What do you feel is the problem you have with the current PPD that is now being used? Would you choose a different type of breed or sex?


----------



## Ben Thompson (May 2, 2009)

No...but I would have socialized him more as a puppy. Its harder when they are older a grown dog can really injure someone...


----------



## Matt Vandart (Nov 28, 2012)

Are you stoned Howard? Seem very full of thoughts tonight


----------



## Mark Herzog (Aug 22, 2013)

Howard Gaines III said:


> What do you feel is the problem you have with the current PPD that is now being used? Would you choose a different type of breed or sex?


No problem... 3 personal dogs... Wouldn't choose differently.


----------



## chandan singh (Jun 17, 2013)

Howard Gaines III said:


> What do you feel is the problem you have with the current PPD that is now being used? Would you choose a different type of breed or sex?

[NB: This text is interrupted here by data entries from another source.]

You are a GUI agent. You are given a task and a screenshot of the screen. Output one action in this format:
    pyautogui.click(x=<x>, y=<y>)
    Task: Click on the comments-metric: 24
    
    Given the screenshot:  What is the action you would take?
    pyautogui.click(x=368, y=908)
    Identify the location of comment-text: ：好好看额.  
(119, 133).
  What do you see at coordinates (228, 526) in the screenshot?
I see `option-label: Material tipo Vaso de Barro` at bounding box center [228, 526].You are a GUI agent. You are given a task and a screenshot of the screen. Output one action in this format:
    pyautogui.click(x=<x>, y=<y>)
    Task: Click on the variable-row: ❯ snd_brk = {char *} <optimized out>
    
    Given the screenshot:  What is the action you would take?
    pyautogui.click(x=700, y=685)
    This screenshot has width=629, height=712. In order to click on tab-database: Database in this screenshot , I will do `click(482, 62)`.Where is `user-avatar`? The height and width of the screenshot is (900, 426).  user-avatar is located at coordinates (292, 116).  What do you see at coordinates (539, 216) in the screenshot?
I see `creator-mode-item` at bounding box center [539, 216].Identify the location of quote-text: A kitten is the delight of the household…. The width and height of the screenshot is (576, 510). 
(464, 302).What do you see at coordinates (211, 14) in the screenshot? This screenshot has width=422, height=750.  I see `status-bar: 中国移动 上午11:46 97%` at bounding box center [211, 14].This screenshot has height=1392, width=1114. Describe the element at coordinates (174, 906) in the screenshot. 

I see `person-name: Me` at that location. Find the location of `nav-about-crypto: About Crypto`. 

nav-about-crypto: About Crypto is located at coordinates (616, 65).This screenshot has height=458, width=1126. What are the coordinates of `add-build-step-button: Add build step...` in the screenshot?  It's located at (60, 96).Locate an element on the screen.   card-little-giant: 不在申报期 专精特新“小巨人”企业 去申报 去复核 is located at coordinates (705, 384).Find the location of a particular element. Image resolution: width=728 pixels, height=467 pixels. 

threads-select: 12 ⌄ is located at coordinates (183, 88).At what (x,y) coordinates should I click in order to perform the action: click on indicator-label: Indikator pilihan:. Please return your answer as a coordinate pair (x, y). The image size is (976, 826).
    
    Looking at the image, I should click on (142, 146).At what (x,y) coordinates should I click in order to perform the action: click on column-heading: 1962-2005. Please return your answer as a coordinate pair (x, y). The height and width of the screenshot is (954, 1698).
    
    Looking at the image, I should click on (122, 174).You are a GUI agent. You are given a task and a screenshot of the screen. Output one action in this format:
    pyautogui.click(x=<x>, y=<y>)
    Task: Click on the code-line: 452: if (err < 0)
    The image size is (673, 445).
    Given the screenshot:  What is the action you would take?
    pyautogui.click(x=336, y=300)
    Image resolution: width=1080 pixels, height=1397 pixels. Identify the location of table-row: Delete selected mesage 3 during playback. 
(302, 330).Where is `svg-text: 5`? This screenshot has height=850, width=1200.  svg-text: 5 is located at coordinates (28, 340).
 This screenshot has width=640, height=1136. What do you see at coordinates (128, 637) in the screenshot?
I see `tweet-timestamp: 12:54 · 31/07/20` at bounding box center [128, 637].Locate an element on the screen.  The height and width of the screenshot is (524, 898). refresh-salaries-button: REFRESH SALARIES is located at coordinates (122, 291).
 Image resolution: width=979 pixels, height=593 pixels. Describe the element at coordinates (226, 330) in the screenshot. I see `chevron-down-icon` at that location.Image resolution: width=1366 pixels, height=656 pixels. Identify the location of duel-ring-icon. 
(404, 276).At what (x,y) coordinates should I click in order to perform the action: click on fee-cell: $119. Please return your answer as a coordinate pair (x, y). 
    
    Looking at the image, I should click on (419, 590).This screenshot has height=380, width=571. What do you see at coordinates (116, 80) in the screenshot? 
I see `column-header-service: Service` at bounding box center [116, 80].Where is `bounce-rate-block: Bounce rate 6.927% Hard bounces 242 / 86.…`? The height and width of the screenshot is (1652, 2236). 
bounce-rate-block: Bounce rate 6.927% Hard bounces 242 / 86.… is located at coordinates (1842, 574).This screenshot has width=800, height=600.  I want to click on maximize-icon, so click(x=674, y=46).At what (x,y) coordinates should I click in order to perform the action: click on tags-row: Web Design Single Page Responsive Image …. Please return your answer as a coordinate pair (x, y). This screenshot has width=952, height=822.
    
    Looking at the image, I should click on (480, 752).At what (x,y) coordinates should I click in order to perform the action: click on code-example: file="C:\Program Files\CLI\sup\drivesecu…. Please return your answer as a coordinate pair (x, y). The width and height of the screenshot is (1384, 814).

No problem, their is no need of different type of breed or sex.


----------



## Kevin Cyr (Dec 28, 2012)

Howard Gaines III said:


> What do you feel is the problem you have with the current PPD that is now being used? Would you choose a different type of breed or sex?


AR 15 and various other breeds...no issues much better than a dog for PP, but my dogs are ok.


----------